Mehr als 200 Kinder probten eine Woche lang mit dem Zirkus Fernandini / Aufführungen am Samstag um 11 und 14 Uhr
Bünde. Zirkusluft, Lampenfieber, Artistik, Clownerie – und am Ende ein dicker Applaus vom Publikum als schönster Lohn für die Mühen: Das durften gestern schon einmal alle Schüler der Grundschule Dünne erfahren. Es war die Generalprobe vor den Auftritten mit dem Zirkus Fernandini. Für die Kinder unvergesslich.
Für Zirkusartisten ist die Generalprobe noch wichtiger als für Theaterschauspieler. Beim Theater geht es meistens um das Lernen von Texten. Im Zirkus aber kommt dazu noch die Akrobatik. Und dafür trainieren Artisten lang. Eine Woche lang trainierten 227 Kinder der Grundschule Dünne auf der Freifläche am Sportheim mit den Artisten vom Zirkus Fernandini. Immer 80 Kinder gleichzeitig, eineinhalb Stunden täglich. "Manche wirkten danach wie verwandelt", bemerkte Schulleiter Detlef Holste gestern.
Die Dünner Grundschüler luden mehrere Hundert Kinder umliegender Kindertagesstätten zur Generalprobe ein – ein kritisches Publikum, das aber schnell in den Bann gezogen war, den die Zirkuswelt seit jeher ausübt. Die Stimmung im Zirkuszelt am Dünner Sportplatz glich gestern 90 Minuten lang einem ausgelassenen und überdimensionalen Kindergeburtstag, bei dem es alle paar Sekunden etwas Neues zu entdecken gab. Die jungen Artisten schenkten ihrem Publikum das, was sie fünf Tage lang eingeübt hatten – und ihre Gäste nahmen es dankend an.

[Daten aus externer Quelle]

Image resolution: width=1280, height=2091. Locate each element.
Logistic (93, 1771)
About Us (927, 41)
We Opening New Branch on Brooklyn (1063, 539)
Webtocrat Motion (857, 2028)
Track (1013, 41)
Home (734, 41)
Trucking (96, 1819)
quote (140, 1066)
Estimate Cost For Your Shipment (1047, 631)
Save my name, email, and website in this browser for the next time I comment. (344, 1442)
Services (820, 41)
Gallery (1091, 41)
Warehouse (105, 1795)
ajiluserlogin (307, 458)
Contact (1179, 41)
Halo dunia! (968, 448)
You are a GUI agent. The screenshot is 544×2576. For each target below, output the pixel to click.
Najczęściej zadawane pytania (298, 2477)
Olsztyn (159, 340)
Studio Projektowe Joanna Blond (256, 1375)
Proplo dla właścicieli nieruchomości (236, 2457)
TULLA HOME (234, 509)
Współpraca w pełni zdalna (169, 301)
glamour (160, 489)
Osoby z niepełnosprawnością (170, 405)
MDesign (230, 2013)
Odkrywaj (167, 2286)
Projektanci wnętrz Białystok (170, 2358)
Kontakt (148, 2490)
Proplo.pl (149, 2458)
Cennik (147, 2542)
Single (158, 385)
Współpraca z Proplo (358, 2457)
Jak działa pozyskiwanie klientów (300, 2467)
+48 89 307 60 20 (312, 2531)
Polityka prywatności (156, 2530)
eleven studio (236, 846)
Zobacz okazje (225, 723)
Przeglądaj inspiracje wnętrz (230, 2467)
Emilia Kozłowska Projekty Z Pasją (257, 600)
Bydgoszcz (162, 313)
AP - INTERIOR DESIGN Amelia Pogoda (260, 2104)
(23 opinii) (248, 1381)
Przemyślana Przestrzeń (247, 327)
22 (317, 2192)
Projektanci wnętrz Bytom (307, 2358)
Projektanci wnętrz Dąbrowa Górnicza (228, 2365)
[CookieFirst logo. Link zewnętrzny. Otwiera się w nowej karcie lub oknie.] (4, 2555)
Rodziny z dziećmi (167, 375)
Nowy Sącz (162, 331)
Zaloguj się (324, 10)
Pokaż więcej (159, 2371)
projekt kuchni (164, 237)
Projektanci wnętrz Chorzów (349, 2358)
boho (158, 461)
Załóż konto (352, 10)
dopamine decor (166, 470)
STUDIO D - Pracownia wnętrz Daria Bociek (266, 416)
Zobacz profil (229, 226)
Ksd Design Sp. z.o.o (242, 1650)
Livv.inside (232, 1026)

Alle vier Jahre nehmen die Grundschüler an einem solchen Projekt teil. "So hat jedes Kind einmal die Möglichkeit, selbst in der Manege zu stehen", erklärte Schulleiter Detlef Holste. Einige Kinder wuchsen dabei sogar über sich hinaus, weil solche Darbietungen vor Publikum normalerweise nicht ihrem Naturell entsprechen. "Wir haben hier auch unsere 25 Schüler mit Förderbedarf integriert", so Holste. Gerade die Reaktionen der Kinder mit Asperger-Syndrom (Autismus) sei bemerkenswert gewesen. Sie lebten auf.
Doch das Einüben zirzensischer Aufführungen galt in dieser Woche nicht allein dem Vergnügen, sondern auch dem sozialen Miteinander unter den Schülerinnen und Schülern. "Die Kinder lernen bei diesen Trainings und Aufführungen einen starken Zusammenhalt, mehr als bei vielen anderen Aktivitäten", erklärte Zirkusmitarbeiter Felix Kendler. "Sie müssen sich aufeinander verlassen können, wenn sie sich bei einer Nummer gegenseitig stützen oder halten müssen. Dabei kommt es vor allem auch darauf an, die Klassenverbände aufzuheben, so dass zum Beispiel der Viertklässler dem Erstklässler hilft. So lernen die Kinder, sich gegenseitig Vertrauen zu schenken und auf den anderen aufzupassen."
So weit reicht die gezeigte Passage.